O pedido foi negado porque, de acordo com o STJ, existem no Brasil centros habilitados para realizar o transplante e não ficou comprovado que o país não tivesse condições técnicas ou estruturais para oferecer o atendimento.
Ao analisar o caso, o ministro Marco Aurélio Bellizze, relator do processo, destacou que o direito à saúde deve ser garantido dentro das políticas públicas estabelecidas pelo SUS.
Na prática, isso significa que o paciente não pode exigir automaticamente que o poder público custeie uma tecnologia ou tratamento disponível no exterior apenas porque ele é considerado mais moderno, especializado ou potencialmente melhor.
O tribunal ressaltou que a análise deve levar em conta também a organização do SUS, os recursos públicos disponíveis e o princípio de que o sistema deve atender a todos os pacientes de forma igualitária.
SUS “atende” no exterior – A possibilidade de pagamento por tratamentos fora do Brasil pelo SUS não está, porém, totalmente descartada.

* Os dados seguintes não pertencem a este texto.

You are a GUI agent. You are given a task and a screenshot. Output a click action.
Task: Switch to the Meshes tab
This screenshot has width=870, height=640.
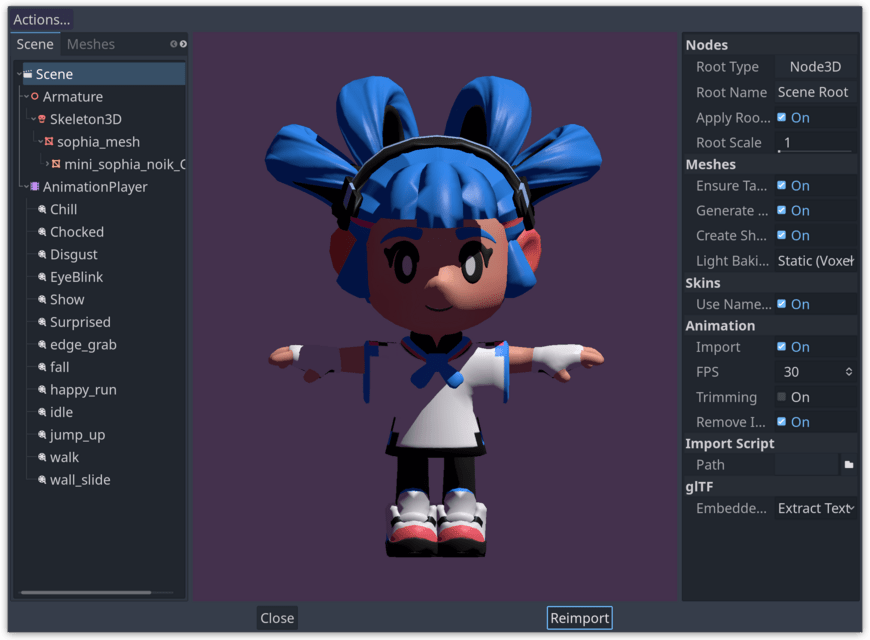pos(90,44)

Segundo o entendimento do STJ, o custeio fora do país pode ser admitido em situações excepcionais, especialmente quando ficar demonstrado que o atendimento necessário não está disponível em território nacional e que a alternativa oferecida no exterior é efetivamente necessária e adequada ao paciente.
A decisão reforça, portanto, que o direito constitucional à saúde garante acesso ao atendimento necessário, mas não assegura, por si só, o direito de escolher a tecnologia, o hospital ou o tratamento considerado o melhor entre todas as opções existentes no mundo.